** РАБОЧЕЕ ЗАДАНИЕ 1 **
Куда, согласно отрывку о встрече Хрущева и Эйзенхауэра, президент пригласил гостя около четырех часов дня?
** РАБОЧЕЕ ЗАДАНИЕ 2 **
Напишите продолжение отрывка о встрече Хрущева и Эйзенхауэра, начав сразу после последнего приведенного предложения.

** ПРЕДОСТАВЛЕННЫЙ ОТРЫВОК **
# # #

Эйзенхауэр поспешил перевести разговор на другую тему: пожаловался, что ему и во время отпуска докучают беспрерывными телефонными звонками, спросил, как с этим обстоит дело у Хрущева. Тут Хрущев, «совершенно разъярившись, объявил, что у него на даче телефоны установлены даже на пляже, где он купается, и что он может нас заверить, очень скоро в СССР телефонов станет больше и они будут лучше, чем в Америке»142.
Хрущев готов был взорваться. Эйзенхауэр, вспоминает советник Белого дома по научным вопросам Джордж Кистяковски, «был очень сердит и с трудом держал себя в руках». Громыко и его помощники «сидели с каменными лицами»143.
После обеда президент отправился вздремнуть. Хрущев тем временем мрачно мерил шагами сад. Выйдя из дому около четырех часов дня, президент пригласил гостя посетить его ферму в Геттисберге. В президентском вертолете «все были погружены в уныние, — писал позднее Кистяковски. — Было чувство, что переговоры закончились полным провалом и скорее ухудшили, чем улучшили отношения между двумя странами»144.

# # #

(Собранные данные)
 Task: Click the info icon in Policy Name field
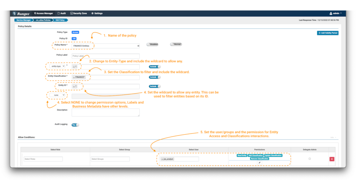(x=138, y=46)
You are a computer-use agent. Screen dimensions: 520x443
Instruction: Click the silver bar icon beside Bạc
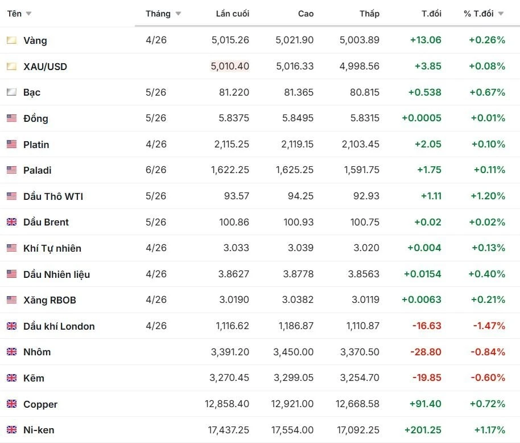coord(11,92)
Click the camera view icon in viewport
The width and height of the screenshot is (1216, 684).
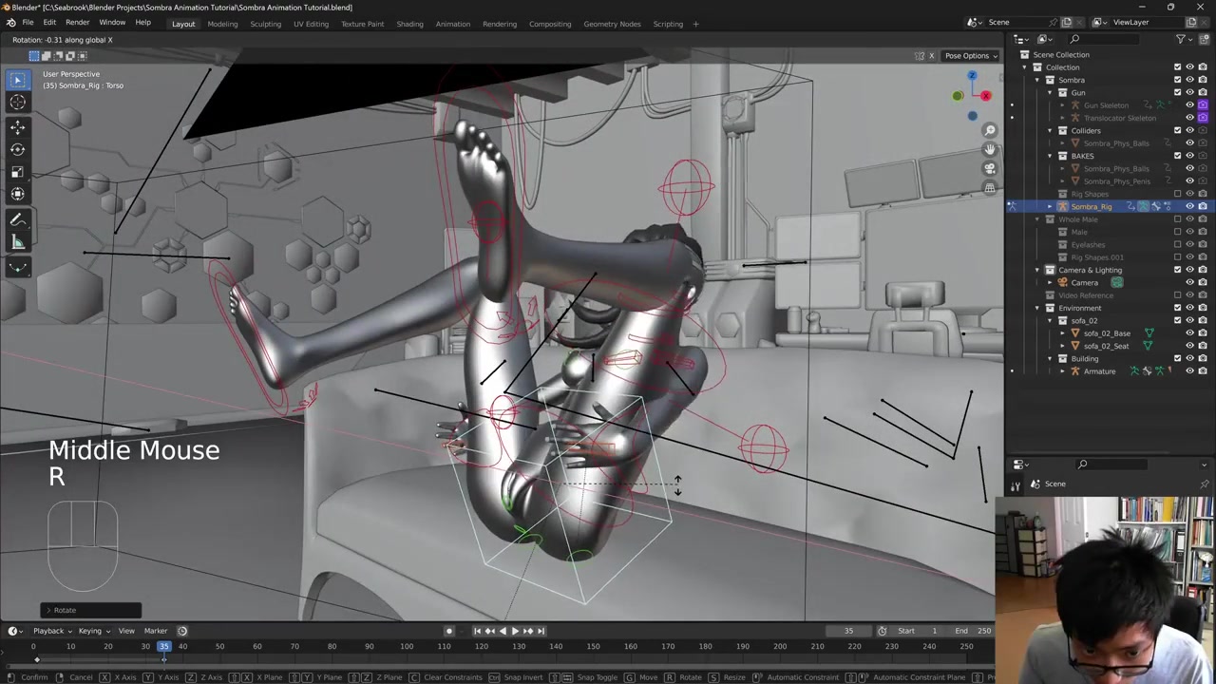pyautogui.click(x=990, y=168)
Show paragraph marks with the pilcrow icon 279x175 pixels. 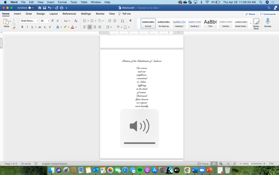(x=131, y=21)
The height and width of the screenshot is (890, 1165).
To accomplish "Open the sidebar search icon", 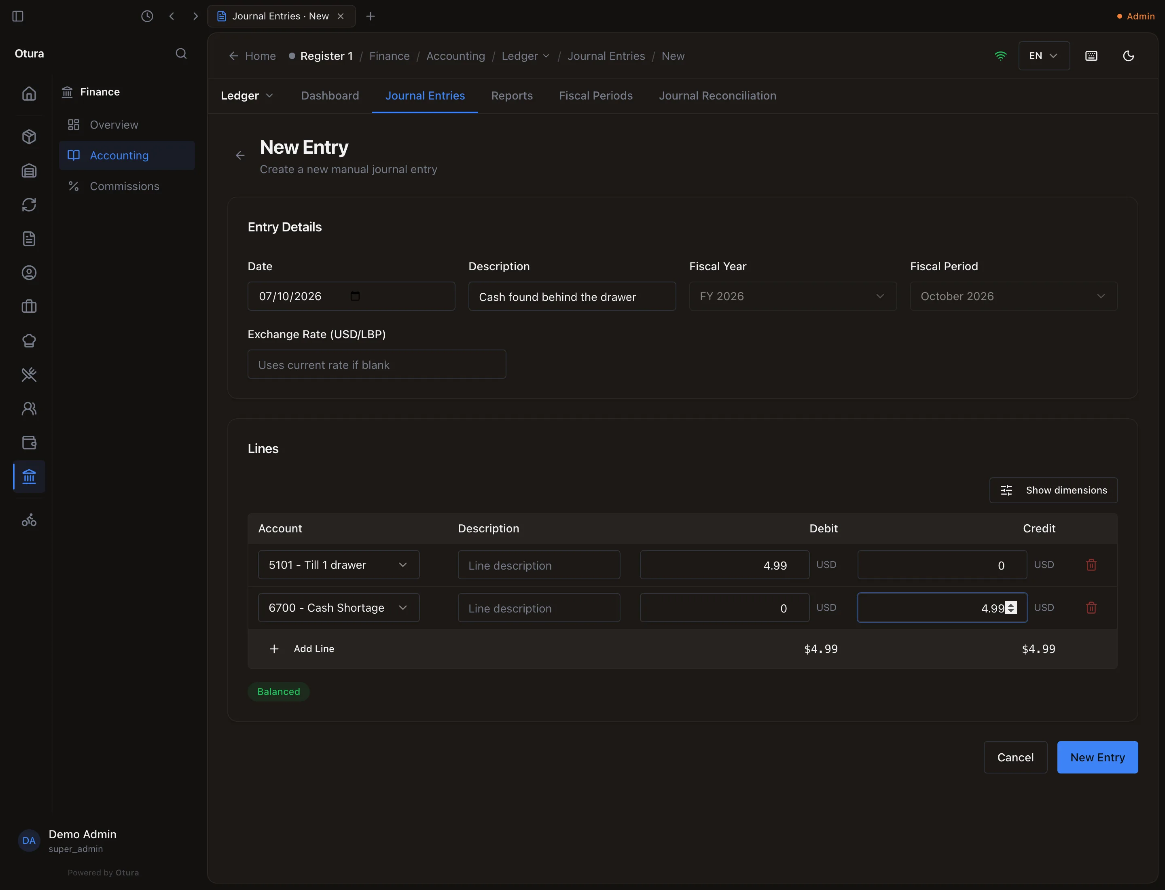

# # #

** РАЗДЕЛ ОТВЕТА 1 **
Посетить его ферму в Геттисберге.

** РАЗДЕЛ ОТВЕТА 2 **
Но Геттисберг помог разрядить напряжение. Хрущев восхитился домом Эйзенхауэра («дом богатого человека, но не миллионера»), его скотом (одного бычка президент попросил «прямо здесь и сейчас» принять в подарок) и его внуками (которых Хрущев пригласил в СССР вместе с дедом). В половине седьмого, когда оба лидера вернулись в Кемп-Дэвид на коктейль и ужин, Хрущев казался «куда более спокойным и довольным»145.
Однако на следующее утро после завтрака все началось сначала. Заместитель госсекретаря Дуглас Диллон заверил Хрущева, что товары, в импорте которых заинтересована Москва (в том числе оборудование для производства обуви), не имеют стратегического значения и потому доступны для продажи. В ответ Хрущев заявил, что приехал в Соединенные Штаты «не для того, чтобы учиться тачать ботинки или делать колбасу». Это советский народ и так умеет, «может, еще получше американцев». А если мистер Диллон в этом сомневается, пусть взглянет на ботинки Хрущева и увидит сам146.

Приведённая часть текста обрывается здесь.